Convert everything from the start of the records down to the line containing "Select the M.2" into a JSON list of strings, one string per line, omitting blank lines.

| TASK DATA |
/---

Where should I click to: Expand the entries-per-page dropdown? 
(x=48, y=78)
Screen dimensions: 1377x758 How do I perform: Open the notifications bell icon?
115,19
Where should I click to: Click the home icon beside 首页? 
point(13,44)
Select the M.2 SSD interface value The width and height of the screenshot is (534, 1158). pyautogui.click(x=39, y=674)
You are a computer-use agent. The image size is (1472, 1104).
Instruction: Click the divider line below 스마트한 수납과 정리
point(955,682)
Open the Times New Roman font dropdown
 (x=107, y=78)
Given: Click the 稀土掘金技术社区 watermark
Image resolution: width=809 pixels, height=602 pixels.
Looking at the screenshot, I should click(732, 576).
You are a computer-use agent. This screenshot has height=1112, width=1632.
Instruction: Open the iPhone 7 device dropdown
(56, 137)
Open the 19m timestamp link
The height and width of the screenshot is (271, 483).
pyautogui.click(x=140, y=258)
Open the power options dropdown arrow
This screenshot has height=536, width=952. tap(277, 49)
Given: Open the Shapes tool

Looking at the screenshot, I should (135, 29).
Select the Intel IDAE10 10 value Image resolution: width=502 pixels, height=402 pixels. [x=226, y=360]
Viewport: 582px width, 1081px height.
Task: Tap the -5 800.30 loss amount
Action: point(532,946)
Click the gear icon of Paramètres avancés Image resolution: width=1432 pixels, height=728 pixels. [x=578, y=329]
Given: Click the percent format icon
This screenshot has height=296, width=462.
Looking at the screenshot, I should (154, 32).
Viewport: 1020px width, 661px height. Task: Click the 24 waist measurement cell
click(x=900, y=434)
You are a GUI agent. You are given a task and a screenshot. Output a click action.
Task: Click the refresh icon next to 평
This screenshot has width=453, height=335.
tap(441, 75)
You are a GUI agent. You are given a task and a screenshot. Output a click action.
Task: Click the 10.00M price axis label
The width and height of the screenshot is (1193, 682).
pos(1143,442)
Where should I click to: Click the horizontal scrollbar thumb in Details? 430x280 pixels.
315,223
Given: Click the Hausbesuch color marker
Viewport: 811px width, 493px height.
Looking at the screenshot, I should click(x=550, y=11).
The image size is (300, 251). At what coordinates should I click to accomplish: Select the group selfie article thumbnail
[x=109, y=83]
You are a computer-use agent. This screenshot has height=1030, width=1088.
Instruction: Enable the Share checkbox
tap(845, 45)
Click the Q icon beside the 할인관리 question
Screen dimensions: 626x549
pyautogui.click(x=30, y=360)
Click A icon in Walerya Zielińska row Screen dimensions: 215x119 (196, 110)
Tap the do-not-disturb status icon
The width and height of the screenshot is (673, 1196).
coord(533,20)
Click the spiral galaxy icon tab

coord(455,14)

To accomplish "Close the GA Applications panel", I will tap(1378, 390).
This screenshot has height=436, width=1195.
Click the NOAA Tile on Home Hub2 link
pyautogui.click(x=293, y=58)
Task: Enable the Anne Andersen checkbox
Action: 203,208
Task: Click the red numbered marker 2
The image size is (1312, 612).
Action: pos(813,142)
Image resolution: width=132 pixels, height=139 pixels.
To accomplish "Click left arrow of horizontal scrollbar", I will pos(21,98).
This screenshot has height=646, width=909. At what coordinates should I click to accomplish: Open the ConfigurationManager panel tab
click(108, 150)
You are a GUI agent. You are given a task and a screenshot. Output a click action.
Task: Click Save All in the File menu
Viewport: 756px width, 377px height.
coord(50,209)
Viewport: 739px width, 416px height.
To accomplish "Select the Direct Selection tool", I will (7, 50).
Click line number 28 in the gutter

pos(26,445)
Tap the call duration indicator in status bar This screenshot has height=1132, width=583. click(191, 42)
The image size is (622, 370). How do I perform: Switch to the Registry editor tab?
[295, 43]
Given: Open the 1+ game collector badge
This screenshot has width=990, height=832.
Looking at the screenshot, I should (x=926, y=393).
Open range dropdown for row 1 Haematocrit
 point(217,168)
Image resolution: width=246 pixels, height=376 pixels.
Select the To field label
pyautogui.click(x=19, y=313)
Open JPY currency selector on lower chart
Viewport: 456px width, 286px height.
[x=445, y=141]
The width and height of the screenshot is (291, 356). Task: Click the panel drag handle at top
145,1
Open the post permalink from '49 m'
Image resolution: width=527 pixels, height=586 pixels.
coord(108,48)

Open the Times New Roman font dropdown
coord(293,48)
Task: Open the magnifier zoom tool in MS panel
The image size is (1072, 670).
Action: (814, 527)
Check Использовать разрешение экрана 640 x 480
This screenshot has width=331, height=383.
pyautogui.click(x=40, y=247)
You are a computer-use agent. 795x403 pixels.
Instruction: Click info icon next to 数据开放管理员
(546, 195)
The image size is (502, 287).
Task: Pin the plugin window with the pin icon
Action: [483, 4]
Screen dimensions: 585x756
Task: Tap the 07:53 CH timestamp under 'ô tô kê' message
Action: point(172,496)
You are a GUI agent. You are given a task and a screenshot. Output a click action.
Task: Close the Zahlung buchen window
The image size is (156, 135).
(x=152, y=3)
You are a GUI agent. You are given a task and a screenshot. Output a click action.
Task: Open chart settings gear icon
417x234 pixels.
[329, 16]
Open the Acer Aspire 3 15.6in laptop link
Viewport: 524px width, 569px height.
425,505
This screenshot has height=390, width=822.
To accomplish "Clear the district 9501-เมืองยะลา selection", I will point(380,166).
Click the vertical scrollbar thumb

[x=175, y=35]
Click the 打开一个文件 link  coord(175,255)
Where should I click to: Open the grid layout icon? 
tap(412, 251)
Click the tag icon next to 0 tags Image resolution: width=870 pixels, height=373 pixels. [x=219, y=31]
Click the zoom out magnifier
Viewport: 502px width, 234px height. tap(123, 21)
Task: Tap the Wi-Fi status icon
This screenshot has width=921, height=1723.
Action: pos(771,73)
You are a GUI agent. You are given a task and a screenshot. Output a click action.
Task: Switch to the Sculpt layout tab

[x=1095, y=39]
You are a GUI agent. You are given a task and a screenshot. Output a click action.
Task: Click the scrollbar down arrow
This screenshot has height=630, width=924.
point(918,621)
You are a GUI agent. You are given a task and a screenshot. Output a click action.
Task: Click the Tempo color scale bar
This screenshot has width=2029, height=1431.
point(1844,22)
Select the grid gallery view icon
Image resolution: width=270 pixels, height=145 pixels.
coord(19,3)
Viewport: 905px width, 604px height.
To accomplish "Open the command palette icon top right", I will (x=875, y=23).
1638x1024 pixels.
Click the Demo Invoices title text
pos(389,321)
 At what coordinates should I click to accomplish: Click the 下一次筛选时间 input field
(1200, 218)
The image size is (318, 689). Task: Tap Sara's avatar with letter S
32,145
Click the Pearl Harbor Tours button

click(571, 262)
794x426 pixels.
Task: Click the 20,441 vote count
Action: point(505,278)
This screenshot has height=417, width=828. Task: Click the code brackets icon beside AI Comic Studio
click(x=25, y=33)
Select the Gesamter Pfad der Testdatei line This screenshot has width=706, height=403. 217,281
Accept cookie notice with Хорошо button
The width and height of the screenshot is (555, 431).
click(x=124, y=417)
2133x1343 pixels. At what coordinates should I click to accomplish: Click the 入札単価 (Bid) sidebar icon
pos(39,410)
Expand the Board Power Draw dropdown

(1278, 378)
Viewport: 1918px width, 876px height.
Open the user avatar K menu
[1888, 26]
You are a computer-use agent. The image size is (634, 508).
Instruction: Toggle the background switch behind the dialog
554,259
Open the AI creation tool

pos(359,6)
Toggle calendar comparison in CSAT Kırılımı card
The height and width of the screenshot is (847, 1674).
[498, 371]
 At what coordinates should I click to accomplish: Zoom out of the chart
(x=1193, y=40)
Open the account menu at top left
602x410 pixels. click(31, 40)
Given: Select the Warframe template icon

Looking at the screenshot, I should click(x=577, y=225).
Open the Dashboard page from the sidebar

\---

| THE COMPLETED TASK |
[
  "Where should I click to: Expand the entries-per-page dropdown? ",
  "(x=48, y=78)",
  "Screen dimensions: 1377x758 How do I perform: Open the notifications bell icon?",
  "115,19",
  "Where should I click to: Click the home icon beside 首页? ",
  "point(13,44)",
  "Select the M.2 SSD interface value The width and height of the screenshot is (534, 1158). pyautogui.click(x=39, y=674)"
]